Task directions: Which of the lines below contain the string "number"? Pull each one out of the data.

Data records:
*** Block opens ***
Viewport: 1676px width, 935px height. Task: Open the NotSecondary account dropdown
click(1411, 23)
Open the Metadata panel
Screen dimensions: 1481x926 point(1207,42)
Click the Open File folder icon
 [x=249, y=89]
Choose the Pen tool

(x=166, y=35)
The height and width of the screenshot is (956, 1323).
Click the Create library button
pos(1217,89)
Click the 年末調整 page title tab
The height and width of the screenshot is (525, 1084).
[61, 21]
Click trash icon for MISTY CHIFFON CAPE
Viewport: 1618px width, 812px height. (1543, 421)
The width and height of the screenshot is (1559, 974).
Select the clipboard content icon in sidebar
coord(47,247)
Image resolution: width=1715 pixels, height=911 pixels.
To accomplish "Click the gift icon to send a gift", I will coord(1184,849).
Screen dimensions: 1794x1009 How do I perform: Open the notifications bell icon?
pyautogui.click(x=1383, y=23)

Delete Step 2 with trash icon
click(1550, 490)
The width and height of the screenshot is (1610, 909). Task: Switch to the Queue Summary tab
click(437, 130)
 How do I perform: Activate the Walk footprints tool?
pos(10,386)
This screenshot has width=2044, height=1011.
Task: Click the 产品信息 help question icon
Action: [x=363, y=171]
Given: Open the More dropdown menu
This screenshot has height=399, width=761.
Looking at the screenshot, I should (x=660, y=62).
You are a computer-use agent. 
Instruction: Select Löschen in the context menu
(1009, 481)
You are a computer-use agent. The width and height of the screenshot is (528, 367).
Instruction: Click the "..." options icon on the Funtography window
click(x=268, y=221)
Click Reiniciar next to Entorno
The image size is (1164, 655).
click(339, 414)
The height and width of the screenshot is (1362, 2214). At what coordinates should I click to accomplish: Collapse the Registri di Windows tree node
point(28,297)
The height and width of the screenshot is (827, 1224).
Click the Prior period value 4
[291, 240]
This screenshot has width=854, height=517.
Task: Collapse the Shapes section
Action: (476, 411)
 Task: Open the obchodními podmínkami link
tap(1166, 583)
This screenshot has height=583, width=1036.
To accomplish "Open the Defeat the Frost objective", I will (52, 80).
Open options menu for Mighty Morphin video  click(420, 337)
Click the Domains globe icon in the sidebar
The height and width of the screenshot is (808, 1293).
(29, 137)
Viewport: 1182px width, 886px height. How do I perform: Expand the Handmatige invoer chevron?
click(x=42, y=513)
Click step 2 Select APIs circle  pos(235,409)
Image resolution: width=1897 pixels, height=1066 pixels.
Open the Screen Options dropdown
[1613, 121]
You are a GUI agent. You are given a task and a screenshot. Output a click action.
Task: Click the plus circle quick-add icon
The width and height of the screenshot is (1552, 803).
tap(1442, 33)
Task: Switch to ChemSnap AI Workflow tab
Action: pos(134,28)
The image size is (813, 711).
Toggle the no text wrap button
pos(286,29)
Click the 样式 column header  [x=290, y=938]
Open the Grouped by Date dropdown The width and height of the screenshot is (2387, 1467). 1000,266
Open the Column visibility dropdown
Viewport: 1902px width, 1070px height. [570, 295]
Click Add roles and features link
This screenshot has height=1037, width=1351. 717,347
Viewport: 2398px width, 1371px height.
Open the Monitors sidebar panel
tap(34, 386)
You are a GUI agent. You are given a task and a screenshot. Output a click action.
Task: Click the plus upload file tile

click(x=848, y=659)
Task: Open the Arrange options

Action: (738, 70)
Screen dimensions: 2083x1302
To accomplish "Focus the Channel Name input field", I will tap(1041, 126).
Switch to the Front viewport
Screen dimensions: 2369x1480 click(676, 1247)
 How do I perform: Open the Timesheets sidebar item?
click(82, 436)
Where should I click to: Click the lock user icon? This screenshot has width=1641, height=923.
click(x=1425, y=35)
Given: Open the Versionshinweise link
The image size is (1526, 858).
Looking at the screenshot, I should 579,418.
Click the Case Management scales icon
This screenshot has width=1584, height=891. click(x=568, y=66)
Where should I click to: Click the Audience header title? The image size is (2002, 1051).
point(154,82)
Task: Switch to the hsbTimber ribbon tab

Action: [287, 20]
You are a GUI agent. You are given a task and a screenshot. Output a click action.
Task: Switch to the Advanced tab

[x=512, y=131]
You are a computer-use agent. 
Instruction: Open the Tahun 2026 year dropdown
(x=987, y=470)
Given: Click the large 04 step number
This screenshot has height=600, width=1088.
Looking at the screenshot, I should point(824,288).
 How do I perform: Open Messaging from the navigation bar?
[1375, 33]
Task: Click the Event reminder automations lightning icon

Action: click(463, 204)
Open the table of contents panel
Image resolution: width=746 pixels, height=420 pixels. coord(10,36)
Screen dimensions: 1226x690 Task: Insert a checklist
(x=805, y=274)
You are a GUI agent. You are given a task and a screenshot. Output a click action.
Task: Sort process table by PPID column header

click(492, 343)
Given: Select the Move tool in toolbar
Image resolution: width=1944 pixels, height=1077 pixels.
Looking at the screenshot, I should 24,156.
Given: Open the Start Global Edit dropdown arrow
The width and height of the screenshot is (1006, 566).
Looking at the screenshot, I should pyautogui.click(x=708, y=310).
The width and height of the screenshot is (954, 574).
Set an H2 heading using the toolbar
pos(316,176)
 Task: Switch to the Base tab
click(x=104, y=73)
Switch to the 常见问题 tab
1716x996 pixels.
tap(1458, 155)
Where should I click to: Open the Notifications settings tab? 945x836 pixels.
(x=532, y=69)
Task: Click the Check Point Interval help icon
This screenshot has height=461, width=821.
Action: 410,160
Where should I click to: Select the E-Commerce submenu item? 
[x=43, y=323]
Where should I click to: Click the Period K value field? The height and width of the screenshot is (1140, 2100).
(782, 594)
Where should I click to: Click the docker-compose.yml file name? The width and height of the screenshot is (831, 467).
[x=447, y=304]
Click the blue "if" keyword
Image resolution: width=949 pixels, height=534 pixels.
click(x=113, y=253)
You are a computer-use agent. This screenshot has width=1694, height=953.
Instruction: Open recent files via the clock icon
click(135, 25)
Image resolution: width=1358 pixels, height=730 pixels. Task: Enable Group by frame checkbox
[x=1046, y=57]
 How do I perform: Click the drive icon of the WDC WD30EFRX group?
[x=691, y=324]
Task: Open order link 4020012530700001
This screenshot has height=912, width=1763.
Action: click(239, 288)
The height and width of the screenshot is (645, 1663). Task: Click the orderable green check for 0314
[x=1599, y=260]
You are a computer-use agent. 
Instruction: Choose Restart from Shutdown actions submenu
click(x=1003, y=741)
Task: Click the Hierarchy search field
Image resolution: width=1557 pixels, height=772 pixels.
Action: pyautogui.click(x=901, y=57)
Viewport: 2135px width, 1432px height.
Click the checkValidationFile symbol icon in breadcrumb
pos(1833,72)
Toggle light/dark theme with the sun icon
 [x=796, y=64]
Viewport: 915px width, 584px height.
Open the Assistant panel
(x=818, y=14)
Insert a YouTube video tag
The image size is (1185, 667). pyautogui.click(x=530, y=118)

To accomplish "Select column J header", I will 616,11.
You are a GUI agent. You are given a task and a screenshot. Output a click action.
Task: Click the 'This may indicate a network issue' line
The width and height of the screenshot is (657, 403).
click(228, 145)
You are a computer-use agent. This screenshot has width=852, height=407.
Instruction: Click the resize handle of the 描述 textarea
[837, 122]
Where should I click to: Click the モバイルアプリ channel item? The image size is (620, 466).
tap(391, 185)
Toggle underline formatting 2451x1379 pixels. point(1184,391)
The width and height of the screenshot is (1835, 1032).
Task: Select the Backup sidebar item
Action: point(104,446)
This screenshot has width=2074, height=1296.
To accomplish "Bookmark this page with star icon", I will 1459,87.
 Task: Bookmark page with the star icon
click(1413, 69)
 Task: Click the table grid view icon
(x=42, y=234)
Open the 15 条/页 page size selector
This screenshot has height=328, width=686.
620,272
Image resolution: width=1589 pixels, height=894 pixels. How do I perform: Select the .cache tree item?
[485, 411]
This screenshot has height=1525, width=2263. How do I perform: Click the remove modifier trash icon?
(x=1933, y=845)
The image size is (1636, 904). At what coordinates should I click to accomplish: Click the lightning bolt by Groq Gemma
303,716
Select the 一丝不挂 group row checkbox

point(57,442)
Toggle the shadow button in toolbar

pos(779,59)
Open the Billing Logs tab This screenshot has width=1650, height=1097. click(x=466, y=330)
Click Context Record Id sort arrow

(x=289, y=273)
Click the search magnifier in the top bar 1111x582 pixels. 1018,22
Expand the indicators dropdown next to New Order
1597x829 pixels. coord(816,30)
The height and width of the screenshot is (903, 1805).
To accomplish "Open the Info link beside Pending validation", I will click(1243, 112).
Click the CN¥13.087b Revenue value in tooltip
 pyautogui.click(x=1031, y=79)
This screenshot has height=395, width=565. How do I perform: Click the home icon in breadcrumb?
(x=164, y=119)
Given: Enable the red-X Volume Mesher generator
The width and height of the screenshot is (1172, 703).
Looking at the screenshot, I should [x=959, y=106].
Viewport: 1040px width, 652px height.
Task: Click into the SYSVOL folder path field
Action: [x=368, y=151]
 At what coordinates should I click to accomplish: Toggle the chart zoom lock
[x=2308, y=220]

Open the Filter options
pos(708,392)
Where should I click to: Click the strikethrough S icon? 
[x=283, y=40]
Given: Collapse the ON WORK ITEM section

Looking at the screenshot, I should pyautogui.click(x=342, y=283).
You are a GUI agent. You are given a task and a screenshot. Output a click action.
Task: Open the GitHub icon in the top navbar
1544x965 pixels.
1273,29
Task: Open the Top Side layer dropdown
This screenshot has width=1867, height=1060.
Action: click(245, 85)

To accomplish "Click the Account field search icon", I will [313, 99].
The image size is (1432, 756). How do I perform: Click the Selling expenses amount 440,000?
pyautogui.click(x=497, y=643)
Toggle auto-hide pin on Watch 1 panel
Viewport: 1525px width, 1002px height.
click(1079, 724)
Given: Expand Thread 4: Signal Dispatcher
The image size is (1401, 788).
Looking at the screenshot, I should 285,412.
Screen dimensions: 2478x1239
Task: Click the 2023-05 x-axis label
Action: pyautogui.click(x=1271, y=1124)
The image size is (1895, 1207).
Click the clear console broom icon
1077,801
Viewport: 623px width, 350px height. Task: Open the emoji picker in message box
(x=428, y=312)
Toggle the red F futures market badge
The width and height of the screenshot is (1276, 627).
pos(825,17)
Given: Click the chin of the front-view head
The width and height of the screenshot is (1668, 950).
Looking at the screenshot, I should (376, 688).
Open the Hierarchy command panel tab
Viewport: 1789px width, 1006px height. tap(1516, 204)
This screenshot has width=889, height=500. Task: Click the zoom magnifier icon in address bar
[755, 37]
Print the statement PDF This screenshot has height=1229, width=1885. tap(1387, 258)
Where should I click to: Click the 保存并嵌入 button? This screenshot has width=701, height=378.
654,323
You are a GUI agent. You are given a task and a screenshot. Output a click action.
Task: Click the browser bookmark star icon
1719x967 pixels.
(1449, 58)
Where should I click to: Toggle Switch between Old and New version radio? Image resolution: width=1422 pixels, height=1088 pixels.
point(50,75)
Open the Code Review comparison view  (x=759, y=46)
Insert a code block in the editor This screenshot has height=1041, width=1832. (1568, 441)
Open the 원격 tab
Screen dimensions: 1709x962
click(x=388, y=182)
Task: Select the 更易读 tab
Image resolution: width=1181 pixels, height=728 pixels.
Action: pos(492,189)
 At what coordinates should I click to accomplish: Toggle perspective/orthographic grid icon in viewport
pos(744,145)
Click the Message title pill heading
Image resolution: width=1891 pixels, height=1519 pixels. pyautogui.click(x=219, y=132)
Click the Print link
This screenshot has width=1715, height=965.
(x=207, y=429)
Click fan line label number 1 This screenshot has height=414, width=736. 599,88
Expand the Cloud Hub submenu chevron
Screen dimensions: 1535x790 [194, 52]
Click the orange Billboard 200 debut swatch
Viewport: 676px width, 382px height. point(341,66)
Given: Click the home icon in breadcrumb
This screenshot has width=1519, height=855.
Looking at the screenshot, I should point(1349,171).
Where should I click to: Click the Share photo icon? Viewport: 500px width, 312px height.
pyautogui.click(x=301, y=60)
*** Block closes ***
Answer below:
Given: Click the large 04 step number
Click fan line label number 1 This screenshot has height=414, width=736. 599,88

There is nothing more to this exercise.